Que leur maison reflétera peut-être ce don de soi que l'on peut mettre dans un bouquet ou le choix d'une assiette - pour qu'un peu de beauté vous accueille dès l'entrée.
Que si le métier les éloigne de l'activité des mains, ils conserveront un peu de respect, qui manque tant aujourd'hui, de qui oeuvre avec ses doigts.
Je ne sais rien de plus révoltant et de plus navrant que l'attitude de certains grands patrons, qui passent au milieu de leurs chauffeurs, leurs électriciens, leurs soudeurs, l'oeil indifférent, méprisant, comme s'ils n'étaient pas de la même chair.

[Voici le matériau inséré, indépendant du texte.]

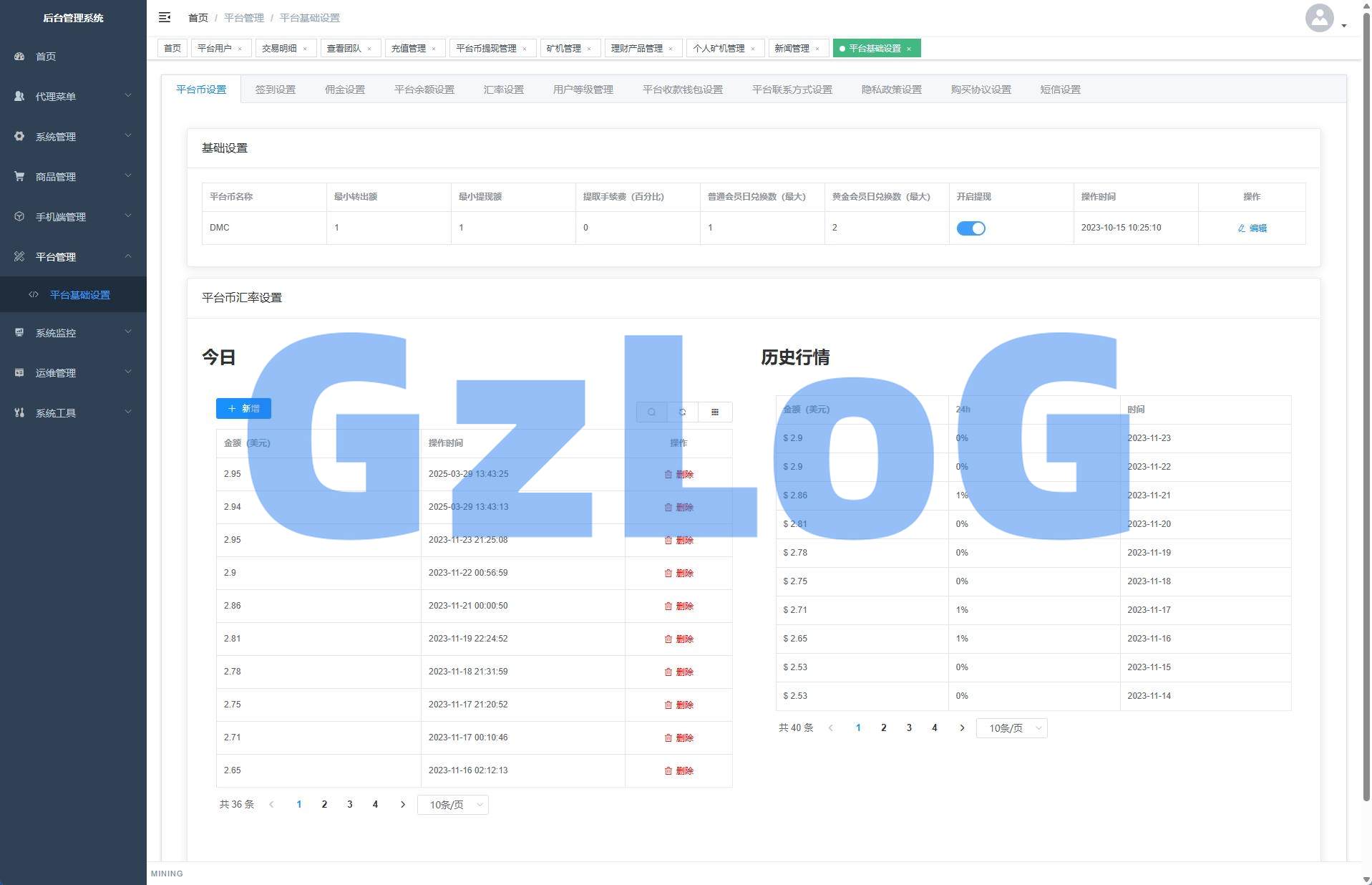Close the 矿机管理 tab
Viewport: 1372px width, 885px height.
coord(589,49)
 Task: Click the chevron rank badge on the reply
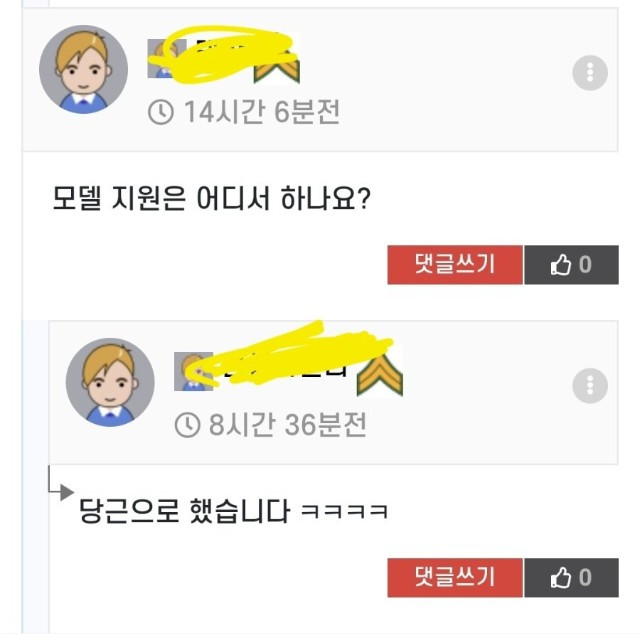(x=380, y=375)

... En oubliant que le France est beau aussi de ses milliers de rivets bien ajustés et le barrage de Donzère, de toutes ces mains qui l'ont monté pierre à pierre, et le port de Marseille, et les vergers de Provence, et les nuits illuminées de Chamonix ne portent-elles pas témoignage des mains qui ont oeuvré à leur activité, à leur fécondité, à leur féerie ?
Non, je ne prends pas la défense du bricolage, qui tend à faire croire, comme tant d'hebdomadaires féminins, que le fin du fin est de transformer une caisse à oeufs en armoire Louis XV.
Mais je voudrais que se généralise ce que l'éducateur d'Ecole Moderne trouve naturel - et indispensable - le tâtonnement personnel de l'enfant en prise avec la matière : peinture, terre, tissu... et cela d'un bout à l'autre de notre enseignement, depuis la Maternelle, afin de ne plus voir ces navrants objets étudiés pour et qui comportent une part de fausseté, qui est du vrai mépris pour la richesse, la noblesse du Petit d'Homme qui nous est confié, au même titre que les belles et coûteuses boîtes de menuisier que l'on offre à Noël, et dont le rabot n'a pas de contre-fer, et l'égoïne pas de voie : Oh ! pour un enfant, qu'est-ce que ça fait ?...
Vous trichez ? Vous méprisez ? Ainsi fera l'adulte de demain...
Et me revient en mémoire - qui date d'avant-hier - ce petit incident : des grands d'une autre classe me disent : C'est avec un moule que vous faites ça ? en montrant (de loin) nos objets de céramique. Moi, la main sur le coeur : Oh ! Chez nous ! Certainement pas ! La vérité, mes enfants !
- Non, alors, eh bien, non ! dit la classe.
- Mais pourtant, dit le grand, ce qu'il a, Lucien, dans son cartable (Lucien, 11 ans, qui n'est pas de notre classe).
Et Lucien exhibe un petit carré de plâtre, avec un chien jaune sur fond bleu très bien fait, sans bavure, brillant à souhait.
- Ah ! ça, oui ! c'est du moule, dit Serge, 8 ans (de notre classe), mais tu peux t'en acheter des mille et des mille au bazar.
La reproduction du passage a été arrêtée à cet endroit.